1. BUKAMA : un drame humain, pas un fait divers
La tuerie de Bukama n’est ni un accident isolé, ni un simple fait divers. Elle est l’expression brutale de :
* l’effondrement de l’autorité de l’État,
* l’insécurité chronique,
* l’abandon des populations locales,
* et de l’indifférence coupable de ceux qui sont censés représenter et défendre le peuple.
Le sang versé à Bukama interpelle la conscience nationale, mais surtout la responsabilité directe des élus du Haut-Lomami.
2. Le silence des honorables : une trahison morale et politique
Face à un drame de cette ampleur, le silence observé par certains honorables et notables influents n’est pas neutre.
Se taire, c’est choisir un camp.
Se taire, c’est banaliser la mort des Congolais.
La NJK considère que ce mutisme :
* traduit une priorisation des calculs politiques au détriment de la vie humaine,
* révèle une rupture grave entre les représentants et les représentés,
* confirme que pour certains élus, le mandat est devenu un privilège personnel et non un service public.
3. Où est la voix du Haut-Lomami à l’Assemblée nationale ?
L’Honorable Chimène Polipoli, en sa qualité de Questeur, et l’Honorable Dany Banza, en tant que fils et cadre politique de la province, avaient le devoir :
* d’interpeller officiellement le Gouvernement,
* d’exiger une enquête indépendante,
* de porter la voix des victimes à l’Assemblée nationale,
*et de rassurer une population traumatisée.
Leur silence est perçu par la jeunesse comme une désertion morale et une faillite de leadership.
4. La colère et la lucidité de la jeunesse katangaise
La NJK rappelle que la jeunesse du Katanga n’est ni amnésique, ni manipulable.
Elle observe, analyse et juge.
Ce drame confirme une réalité douloureuse :
Certaines notabilités ne se mobilisent que lorsque leurs intérêts politiques ou économiques sont menacés.
Quand le peuple meurt, elles se taisent.
Quand les postes sont en jeu, elles parlent.

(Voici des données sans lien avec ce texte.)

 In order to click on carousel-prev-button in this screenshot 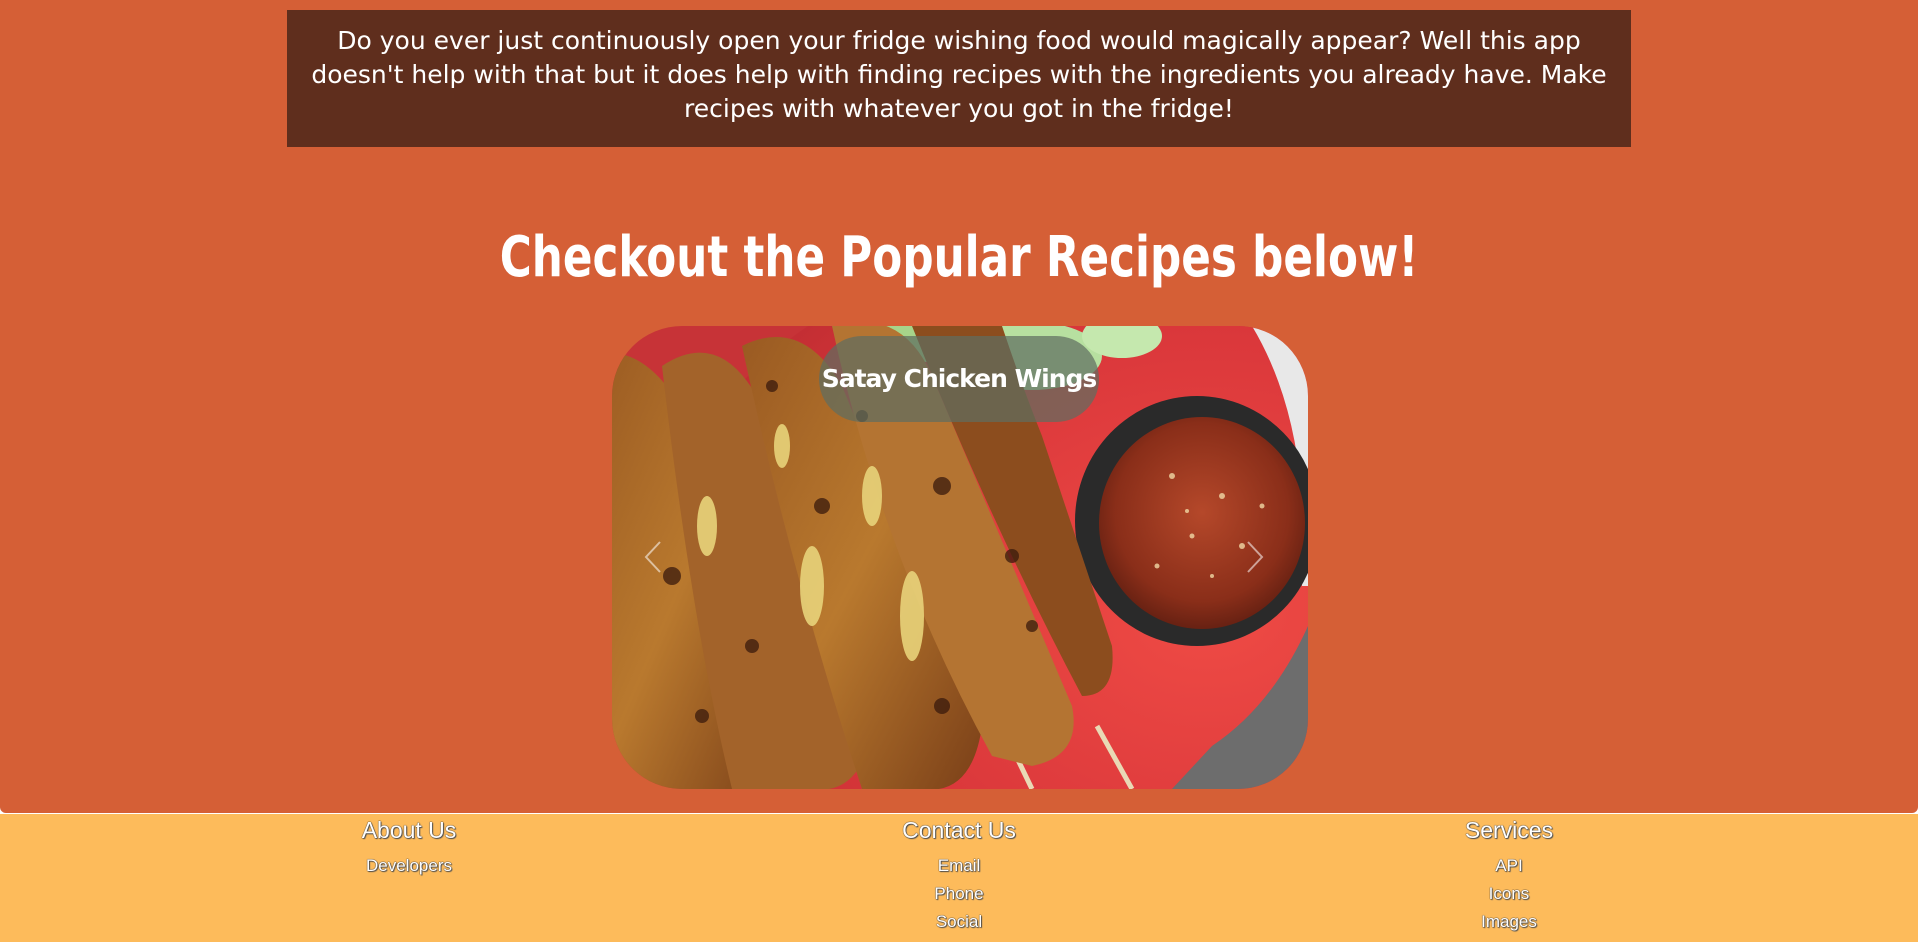, I will do `click(654, 557)`.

5. Exigences claires de la Nouvelle Jeunesse Katangaise
La NJK exige :
1. Une prise de position publique immédiate des honorables concernés sur la tuerie de Bukama.
2. L’ouverture d’une enquête indépendante et transparente avec identification et poursuite des responsables.
3. Une assistance urgente aux familles des victimes.
4. Des garanties sécuritaires durables pour Bukama et l’ensemble du Haut-Lomami.
5. La fin de l’impunité politique face aux crimes contre les populations civiles.
6. Message final de la NJK
La NJK avertit :
Le temps du silence confortable est révolu.
La jeunesse jugera les actes, pas les discours tardifs.
Ceux qui se taisent aujourd’hui devront répondre demain devant l’histoire, le peuple et les générations futures.
Bukama mérite justice
Le Haut-Lomami mérite des représentants courageux.
La jeunesse katangaise reste debout, vigilante et déterminée.